- **ABOUT THIS EXERCISE**:
Only some lines are wanted: please transcribe exactly those from the one containing "Task: Choose Extra Seasoned Beef" through the end of the data, pictures excluded.

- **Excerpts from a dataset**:
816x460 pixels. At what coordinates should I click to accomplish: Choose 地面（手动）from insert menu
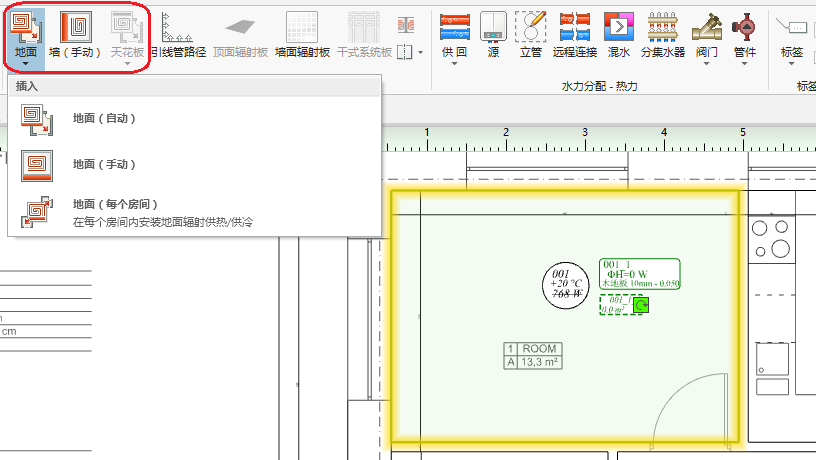pyautogui.click(x=104, y=164)
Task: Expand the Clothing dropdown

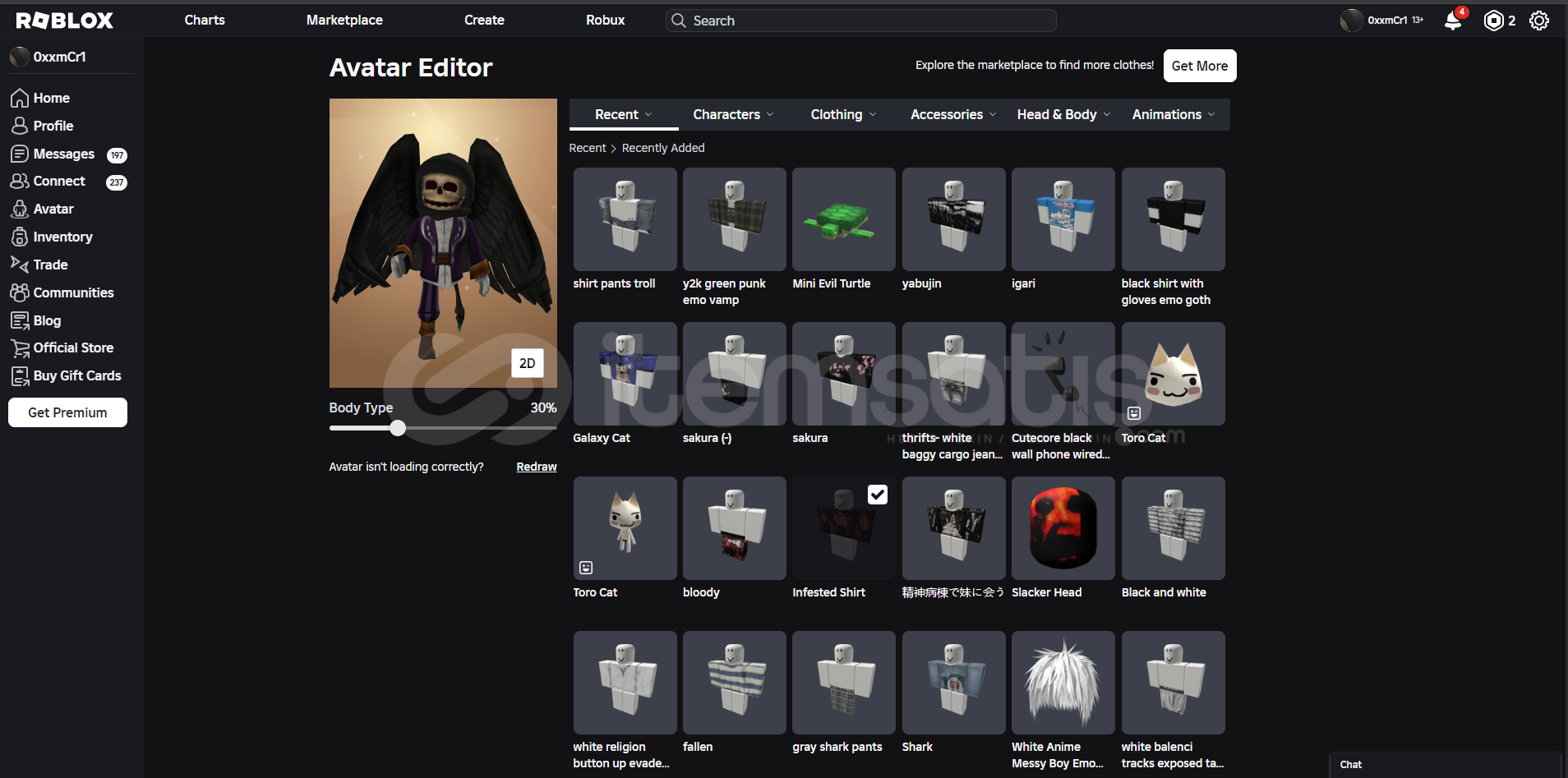Action: [x=843, y=115]
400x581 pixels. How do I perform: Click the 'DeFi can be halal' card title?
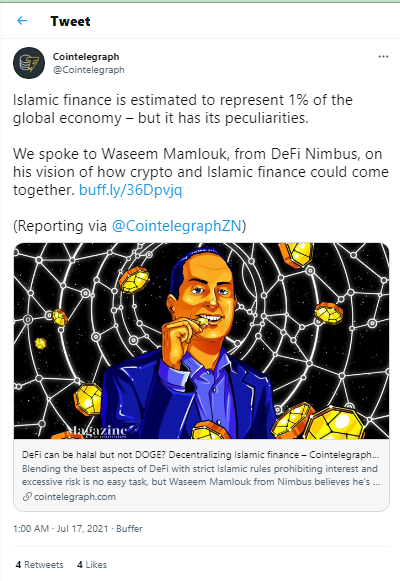(200, 455)
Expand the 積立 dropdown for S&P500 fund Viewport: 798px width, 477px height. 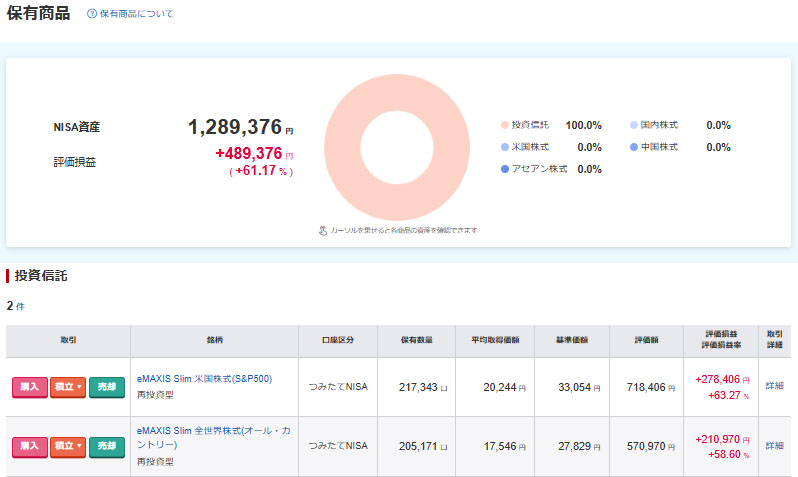[x=67, y=387]
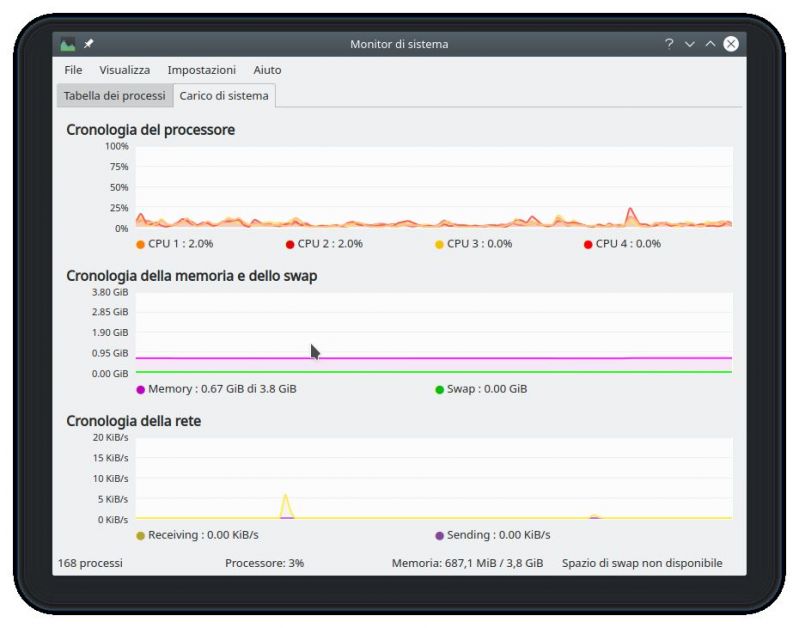The width and height of the screenshot is (799, 628).
Task: Close the Monitor di sistema window
Action: point(731,44)
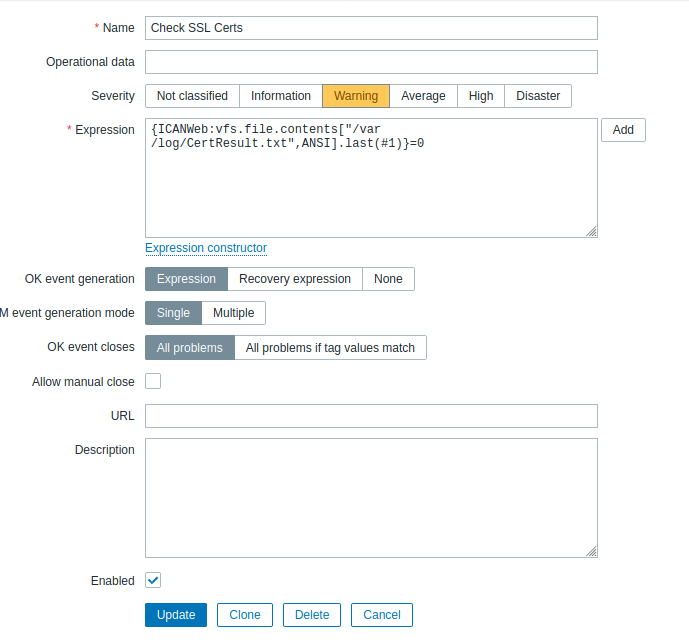Click into the Name input field
This screenshot has width=689, height=642.
[x=371, y=28]
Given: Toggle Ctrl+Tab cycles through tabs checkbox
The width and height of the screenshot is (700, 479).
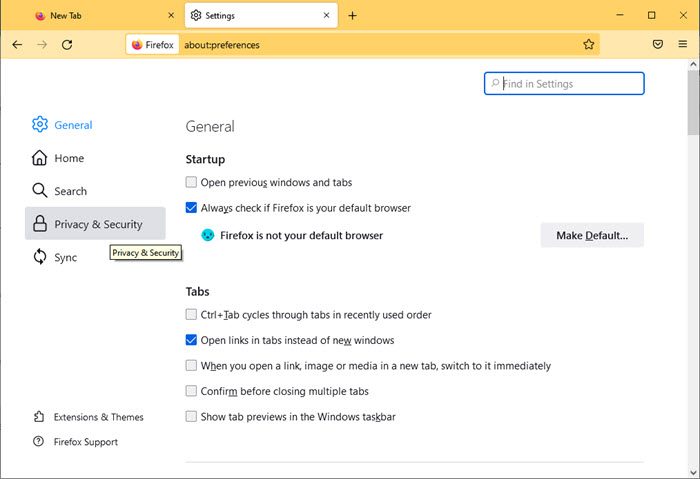Looking at the screenshot, I should coord(191,315).
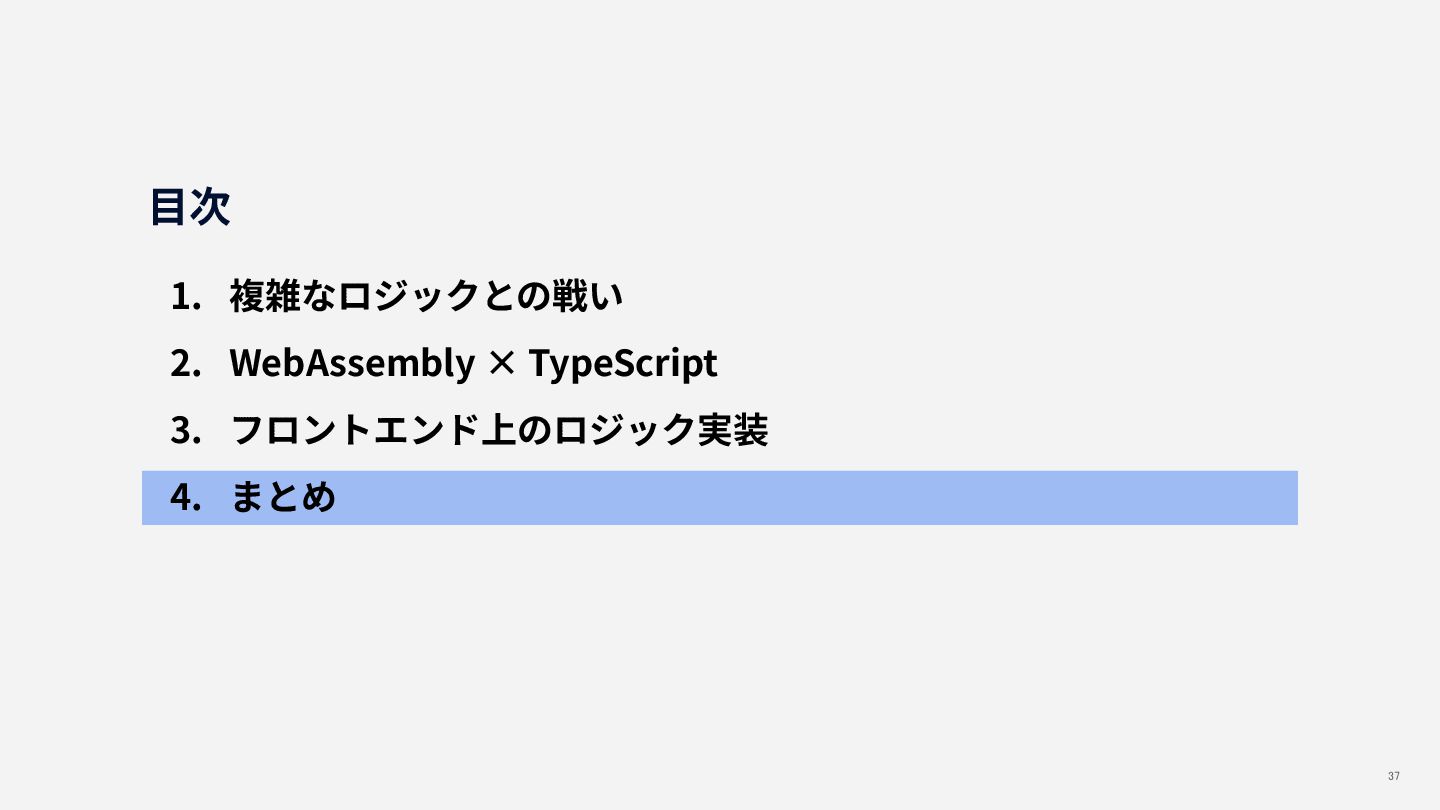This screenshot has width=1440, height=810.
Task: Click the empty blue highlight bar area
Action: (x=818, y=497)
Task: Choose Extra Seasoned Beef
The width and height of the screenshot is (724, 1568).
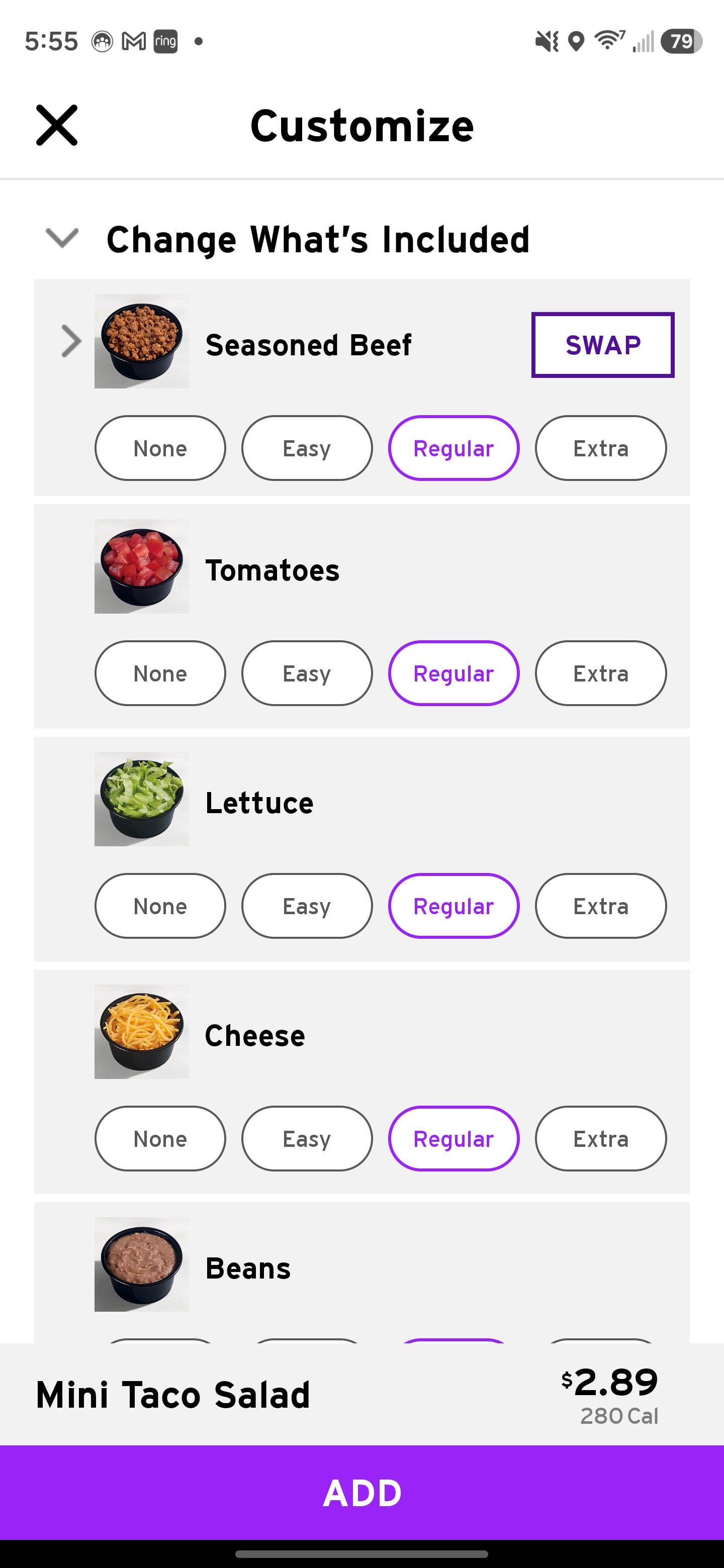Action: pyautogui.click(x=600, y=449)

- **RESULT OF THE EXERCISE**:
Task: Choose Extra Seasoned Beef
The width and height of the screenshot is (724, 1568).
Action: pyautogui.click(x=600, y=449)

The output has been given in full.